### Excerpted records
— begin —

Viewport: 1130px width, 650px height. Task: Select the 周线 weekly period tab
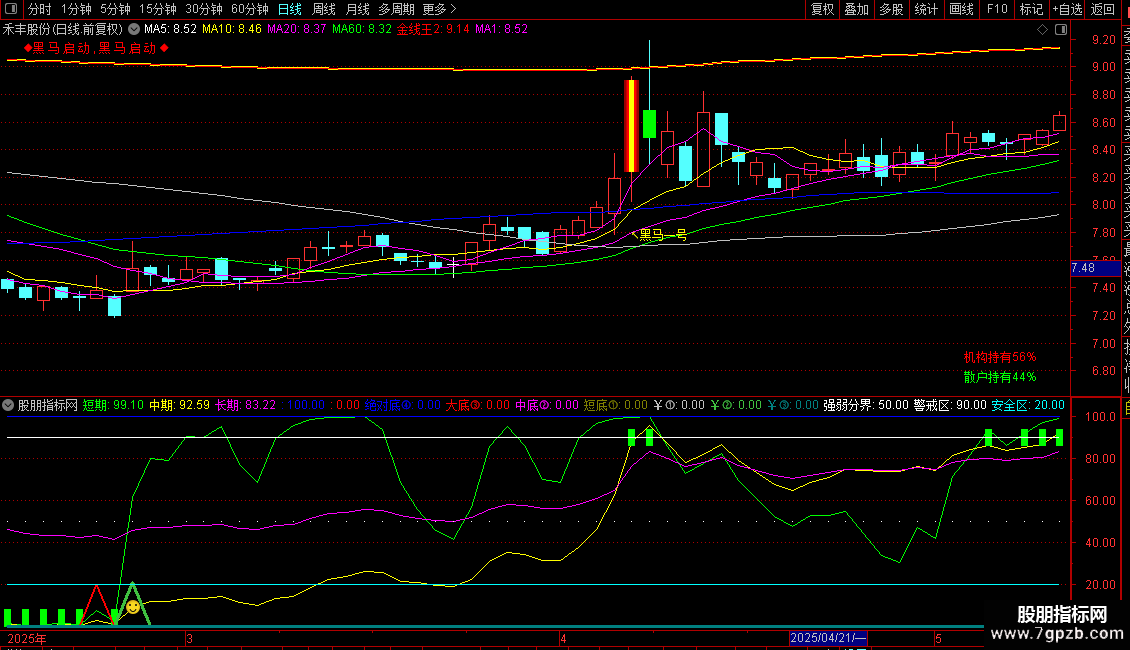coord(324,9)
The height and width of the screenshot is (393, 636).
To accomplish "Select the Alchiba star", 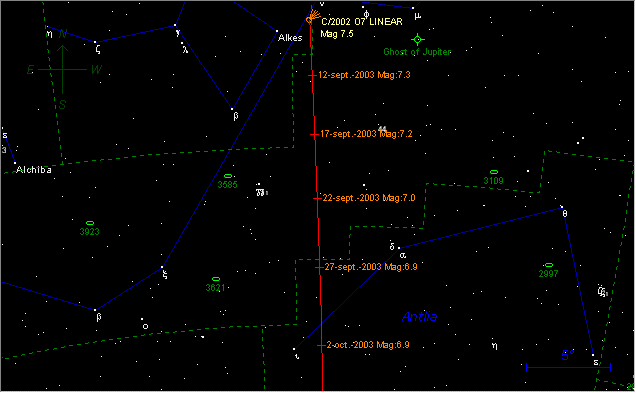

— end —
— begin —

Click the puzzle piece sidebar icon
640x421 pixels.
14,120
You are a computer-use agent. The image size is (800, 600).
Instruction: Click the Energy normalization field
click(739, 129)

— end —
— begin —

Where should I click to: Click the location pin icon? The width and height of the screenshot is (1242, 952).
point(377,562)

— end —

### Written task
Copy the records from the line with "Click the puzzle piece sidebar icon" to the line with "click(739, 129)", swapping "Energy" for "Volume" and changing nothing else.

### Answer to the problem
Click the puzzle piece sidebar icon
640x421 pixels.
14,120
You are a computer-use agent. The image size is (800, 600).
Instruction: Click the Volume normalization field
click(739, 129)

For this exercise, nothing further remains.